Osons le débat sur la fin de vie
Lettre ouverte à la SFASP
La pétition « Nous soignants, avons en conscience aidé médicalement des patients à mourir» parue
dans la revue Pratique en octobre 2006 et relayée par le Nouvel Observateur à l'occasion du procès du
Docteur Tramois et de l'infirmière Mme Chanel, suscite de nombreuses réactions. Nous, soignants,
signataires de ce texte, en sommes satisfaits, puisque l’un des objectifs était de susciter un débat,
encore faut il que celui-ci pose les vraies questions.

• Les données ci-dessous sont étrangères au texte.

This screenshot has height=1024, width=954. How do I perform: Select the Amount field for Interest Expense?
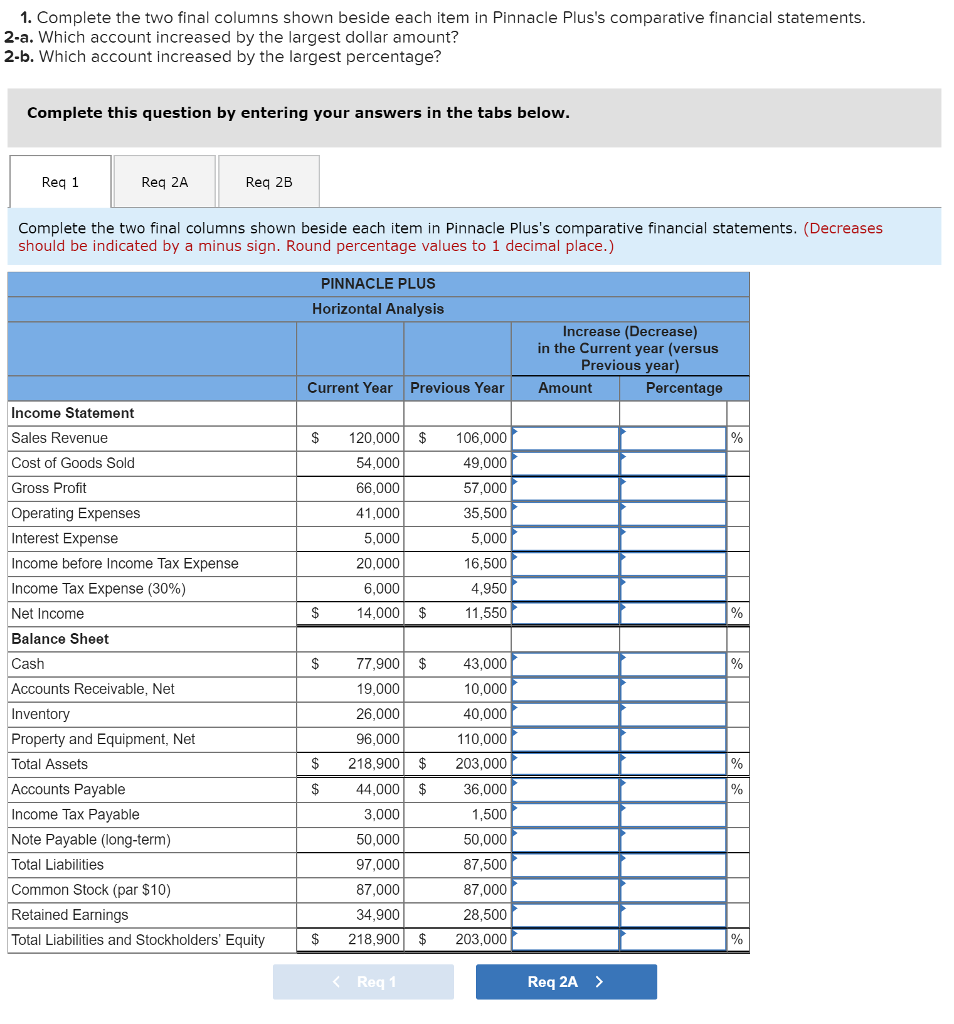pyautogui.click(x=566, y=537)
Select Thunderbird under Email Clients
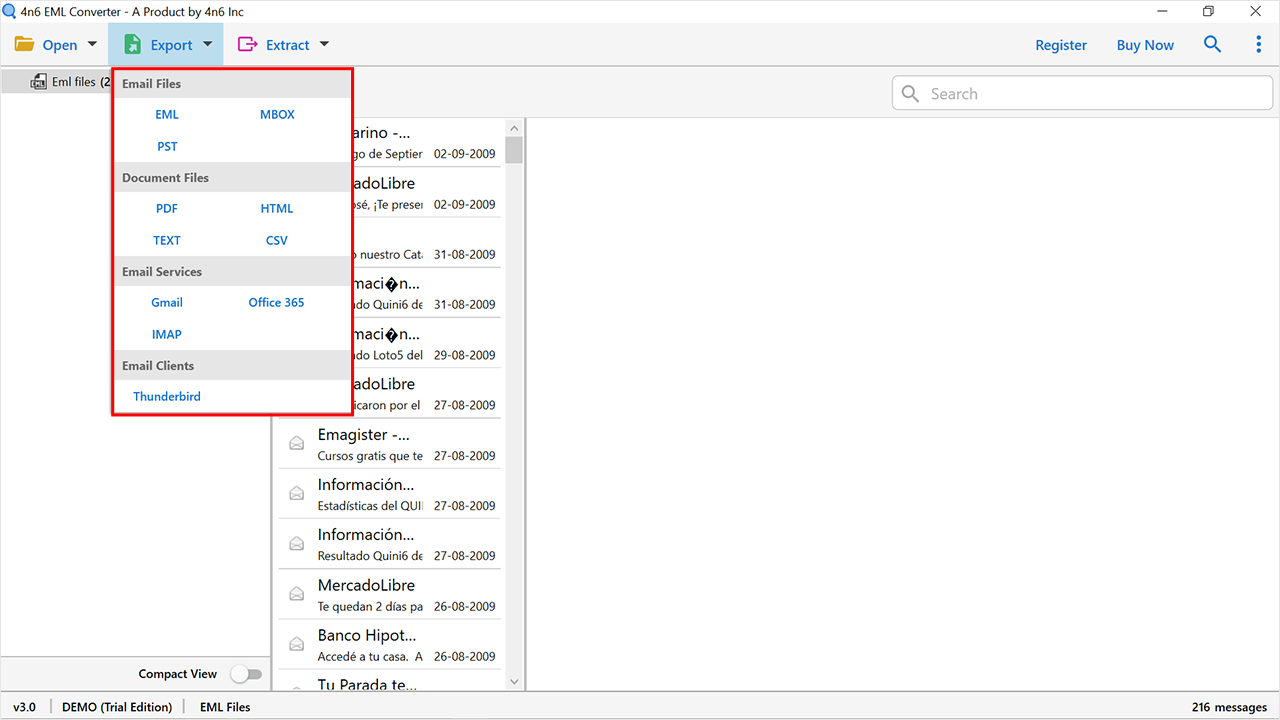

La « Société Française d'Accompagnement et de Soins Palliatifs » SFASP, a publié sur son site un
plaidoyer concernant la fin de vie, celui-ci est relayé par les réseaux de soins palliatifs. Nous ne
souhaitons pas entrer dans une polémique mais inscrire nos points de vue sur le fond. Le débat sur une
question aussi importante est très complexe et il faut bien lire la pétition dont chaque mot a été discuté
collectivement.
Il n’est pas demandé la légalisation de l'euthanasie, mais une dépénalisation de l'aide à mourir
« active », et cela dans certaines circonstances et dans un encadrement strict. Nous souhaitons une
traçabilité de cette aide (ce qui a été discuté et ce qui a été fait) par l’écriture conjointe des pratiques,
afin que les soignants puissent rendre des comptes face à la société, y compris face à la justice. Cela
permettrait d’éviter les dérives et de responsabiliser les personnes. Si nous avons lancé cet appel à la
dépénalisation, c'est qu'il nous paraît particulièrement injuste que le docteur Tramois et Mme Chanel
soient jugées aux assises, alors que dans une affaire similaire d'autre médecins ne furent pas
poursuivis.
Dans le même temps, cette pétition demande l'augmentation des moyens permettant
d'accompagner les patients en fin de vie. Il est important de rappeler ici que la revue Pratiques a
toujours défendu les réseaux de santé. Elle a été la seule revue à s'engager aussi loin dans la défense
de ce concept de réseaux, et elle a très souvent témoigné de leur valeur dans le domaine des soins
palliatifs. Il est important de souligner que les décisions prises vis-à-vis d'un patient en fin de vie ne
peuvent l’être qu’avec l’assentiment de la personne et de ses proches. La décision du patient doit être
respectée (sa demande, claire et réitérée), la décision médicale doit ne pas être imposée et l’avis de
l’équipe soignante doit être pris en compte.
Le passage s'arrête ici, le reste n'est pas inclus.